Exercise => What you return must match the records below character for character, except that no picture appears.

────────────────

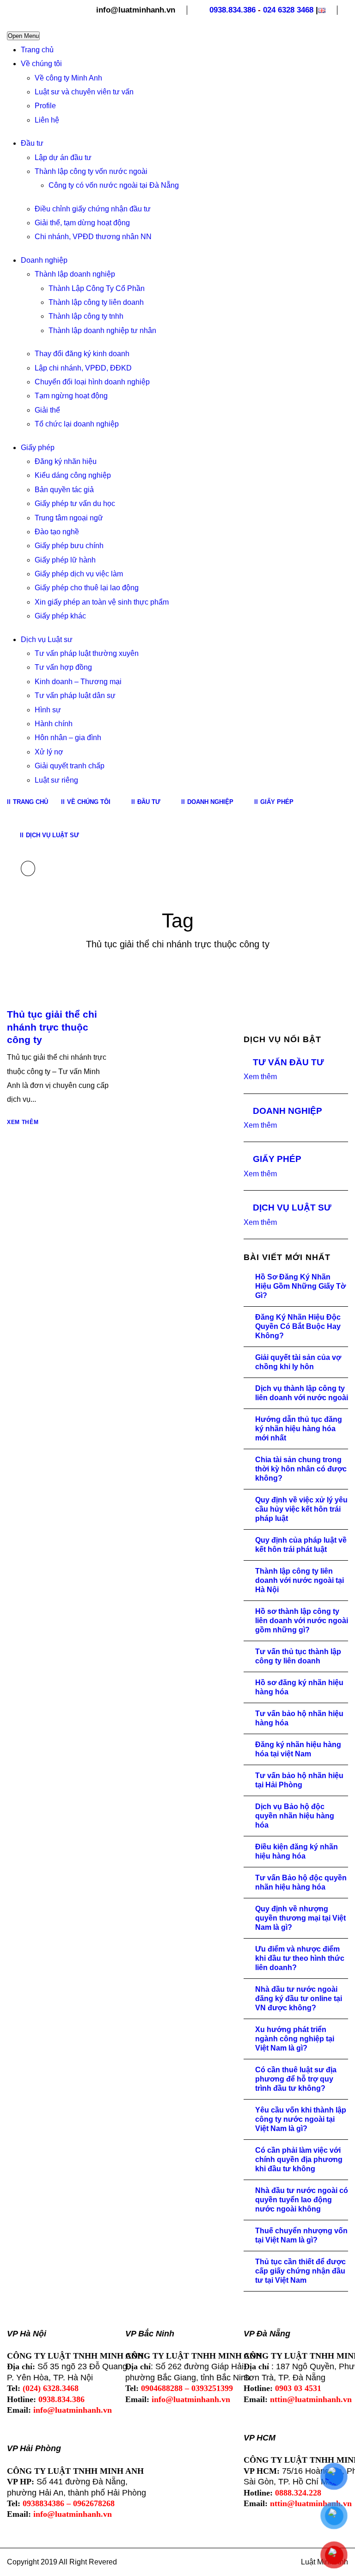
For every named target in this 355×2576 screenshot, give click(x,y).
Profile (45, 106)
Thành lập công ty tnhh (86, 316)
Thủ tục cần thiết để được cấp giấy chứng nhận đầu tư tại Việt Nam (300, 2271)
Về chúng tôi (41, 64)
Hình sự (48, 710)
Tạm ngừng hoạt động (71, 396)
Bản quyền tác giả (64, 490)
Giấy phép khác (60, 616)
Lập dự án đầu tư (63, 157)
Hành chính (54, 724)
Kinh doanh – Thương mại (78, 682)
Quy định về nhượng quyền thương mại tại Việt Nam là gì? (300, 1918)
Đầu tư (32, 143)
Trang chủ (37, 50)
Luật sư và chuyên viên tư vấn (84, 92)
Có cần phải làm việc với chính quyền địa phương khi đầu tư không (299, 2159)
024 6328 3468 (288, 10)
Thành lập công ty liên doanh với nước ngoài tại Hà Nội (299, 1580)
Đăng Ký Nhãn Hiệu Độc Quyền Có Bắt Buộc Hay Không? (298, 1326)
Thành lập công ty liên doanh (96, 302)
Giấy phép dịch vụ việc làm (79, 574)
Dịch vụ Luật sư (47, 639)
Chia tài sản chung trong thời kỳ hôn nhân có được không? (301, 1469)
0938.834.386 (232, 10)
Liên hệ (47, 120)
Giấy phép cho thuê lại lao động (87, 588)
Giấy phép (38, 447)
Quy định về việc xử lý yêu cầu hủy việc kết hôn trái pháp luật (301, 1509)
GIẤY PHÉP (277, 1159)
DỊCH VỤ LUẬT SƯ (292, 1207)
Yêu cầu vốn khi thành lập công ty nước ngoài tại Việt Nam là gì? (300, 2119)
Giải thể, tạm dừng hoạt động (82, 223)
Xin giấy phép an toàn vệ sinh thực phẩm (102, 602)
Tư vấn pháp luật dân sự (75, 695)
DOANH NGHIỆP (287, 1111)
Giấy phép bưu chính (69, 546)
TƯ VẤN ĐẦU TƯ (288, 1062)
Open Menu (23, 35)
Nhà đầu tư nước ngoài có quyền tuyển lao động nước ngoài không (301, 2200)
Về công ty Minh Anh (68, 78)
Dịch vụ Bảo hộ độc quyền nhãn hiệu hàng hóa (294, 1816)
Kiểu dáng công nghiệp (73, 475)
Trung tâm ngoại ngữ (69, 518)
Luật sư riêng (56, 780)
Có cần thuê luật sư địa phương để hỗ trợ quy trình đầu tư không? (296, 2079)
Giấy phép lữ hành (65, 560)
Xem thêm (23, 1122)
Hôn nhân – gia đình (68, 737)
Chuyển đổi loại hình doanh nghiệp (92, 382)
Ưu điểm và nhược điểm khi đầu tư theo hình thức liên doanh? (299, 1958)
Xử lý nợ (49, 752)
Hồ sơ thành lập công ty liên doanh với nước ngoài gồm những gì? (301, 1620)
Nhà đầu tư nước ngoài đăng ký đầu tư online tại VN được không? (298, 1998)
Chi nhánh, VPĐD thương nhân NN (93, 237)
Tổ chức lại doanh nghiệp (77, 424)
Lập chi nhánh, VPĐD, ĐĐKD (83, 368)
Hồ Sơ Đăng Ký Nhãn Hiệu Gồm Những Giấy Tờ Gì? (300, 1286)
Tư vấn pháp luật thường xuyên (87, 653)
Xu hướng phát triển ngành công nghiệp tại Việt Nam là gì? (294, 2039)
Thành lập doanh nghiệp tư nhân (102, 330)
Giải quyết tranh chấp (69, 766)
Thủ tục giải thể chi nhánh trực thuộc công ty (52, 1027)
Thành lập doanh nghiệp (75, 274)
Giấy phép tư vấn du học (75, 503)
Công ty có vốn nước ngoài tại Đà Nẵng (114, 185)
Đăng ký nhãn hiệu (66, 461)
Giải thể (47, 410)
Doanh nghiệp (44, 260)
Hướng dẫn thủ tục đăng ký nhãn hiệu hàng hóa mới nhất (298, 1428)
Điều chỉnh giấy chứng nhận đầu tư (93, 209)
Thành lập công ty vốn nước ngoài (91, 171)
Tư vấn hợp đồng (63, 667)
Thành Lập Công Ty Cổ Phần (97, 288)
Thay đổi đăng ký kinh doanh (82, 354)
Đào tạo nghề (57, 532)
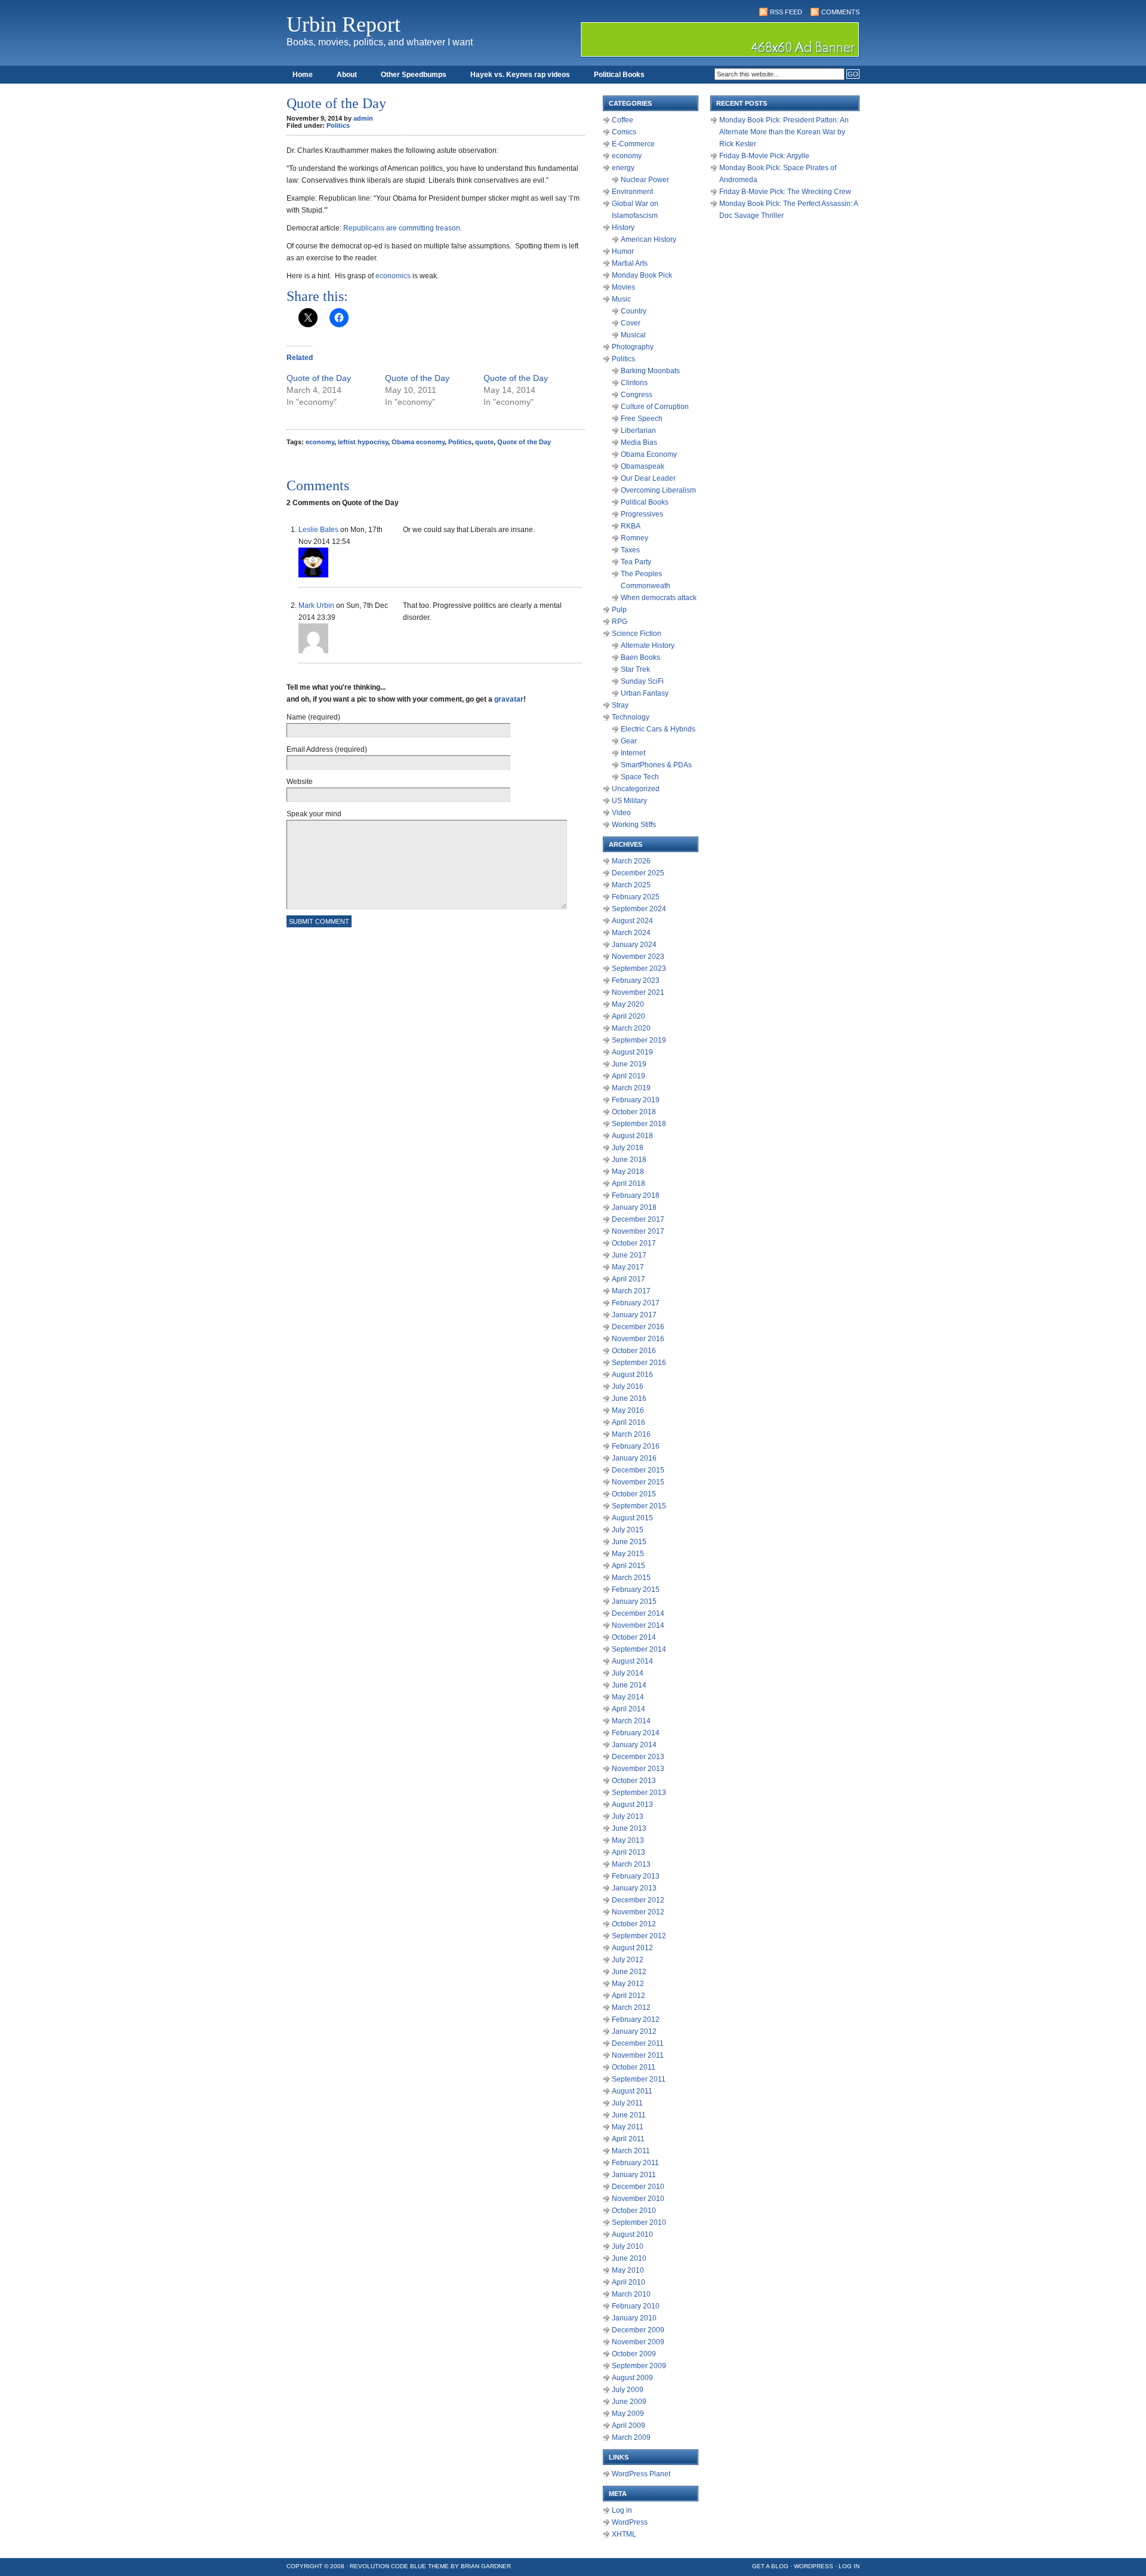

────────────────

Written answer =>
For every named target in this 355×2576 screenshot, give click(x,y).
Profile (45, 106)
Thành lập công ty tnhh (86, 316)
Thủ tục cần thiết để được cấp giấy chứng nhận đầu tư tại Việt Nam (300, 2271)
Về chúng tôi (41, 64)
Hình sự (48, 710)
Tạm ngừng hoạt động (71, 396)
Bản quyền tác giả (64, 490)
Giấy phép khác (60, 616)
Lập dự án đầu tư (63, 157)
Hành chính (54, 724)
Kinh doanh – Thương mại (78, 682)
Quy định về nhượng quyền thương mại tại Việt Nam là gì? (300, 1918)
Đầu tư (32, 143)
Trang chủ (37, 50)
Luật sư và chuyên viên tư vấn (84, 92)
Có cần phải làm việc với chính quyền địa phương khi đầu tư không (299, 2159)
024 6328 3468 (288, 10)
Thành lập công ty liên doanh với nước ngoài tại Hà Nội (299, 1580)
Đăng Ký Nhãn Hiệu Độc Quyền Có Bắt Buộc Hay Không? (298, 1326)
Thành lập công ty liên doanh (96, 302)
Giấy phép dịch vụ việc làm (79, 574)
Dịch vụ Luật sư (47, 639)
Chia tài sản chung trong thời kỳ hôn nhân có được không? (301, 1469)
0938.834.386 (232, 10)
Liên hệ (47, 120)
Giấy phép cho thuê lại lao động (87, 588)
Giấy phép (38, 447)
Quy định về việc xử lý yêu cầu hủy việc kết hôn trái pháp luật (301, 1509)
GIẤY PHÉP (277, 1159)
DỊCH VỤ LUẬT SƯ (292, 1207)
Yêu cầu vốn khi thành lập công ty nước ngoài tại Việt Nam là gì? (300, 2119)
Giải thể, tạm dừng hoạt động (82, 223)
Xin giấy phép an toàn vệ sinh thực phẩm (102, 602)
Tư vấn pháp luật dân sự (75, 695)
DOANH NGHIỆP (287, 1111)
Giấy phép bưu chính (69, 546)
TƯ VẤN ĐẦU TƯ (288, 1062)
Open Menu (23, 35)
Nhà đầu tư nước ngoài có quyền tuyển lao động nước ngoài không (301, 2200)
Về công ty Minh Anh (68, 78)
Dịch vụ Bảo hộ độc quyền nhãn hiệu hàng hóa (294, 1816)
Kiểu dáng công nghiệp (73, 475)
Trung tâm ngoại ngữ (69, 518)
Luật sư riêng (56, 780)
Có cần thuê luật sư địa phương để hỗ trợ quy trình đầu tư không? (296, 2079)
Giấy phép lữ hành (65, 560)
Xem thêm (23, 1122)
Hôn nhân – gia đình (68, 737)
Chuyển đổi loại hình doanh nghiệp (92, 382)
Ưu điểm và nhược điểm khi đầu tư theo hình thức liên doanh? (299, 1958)
Xử lý nợ (49, 752)
Hồ sơ thành lập công ty liên doanh với nước ngoài gồm những gì? (301, 1620)
Nhà đầu tư nước ngoài đăng ký đầu tư online tại VN được không? (298, 1998)
Chi nhánh, VPĐD thương nhân NN (93, 237)
Tổ chức lại doanh nghiệp (77, 424)
Lập chi nhánh, VPĐD, ĐĐKD (83, 368)
Hồ Sơ Đăng Ký Nhãn Hiệu Gồm Những Giấy Tờ Gì? (300, 1286)
Tư vấn pháp luật thường xuyên (87, 653)
Xu hướng phát triển ngành công nghiệp tại Việt Nam là gì? (294, 2039)
Thành lập doanh nghiệp tư nhân (102, 330)
Giải quyết tranh chấp (69, 766)
Thủ tục giải thể chi nhánh trực thuộc công ty (52, 1027)
Thành lập doanh nghiệp (75, 274)
Giấy phép tư vấn du học (75, 503)
Công ty có vốn nước ngoài tại Đà Nẵng (114, 185)
Đăng ký nhãn hiệu (66, 461)
Giải thể (47, 410)
Doanh nghiệp (44, 260)
Hướng dẫn thủ tục đăng ký nhãn hiệu hàng hóa mới nhất (298, 1428)
Điều chỉnh giấy chứng nhận đầu tư (93, 209)
Thành lập công ty vốn nước ngoài (91, 171)
Tư vấn hợp đồng (63, 667)
Thành Lập Công Ty Cổ Phần (97, 288)
Thay đổi đăng ký kinh doanh (82, 354)
Đào tạo nghề (57, 532)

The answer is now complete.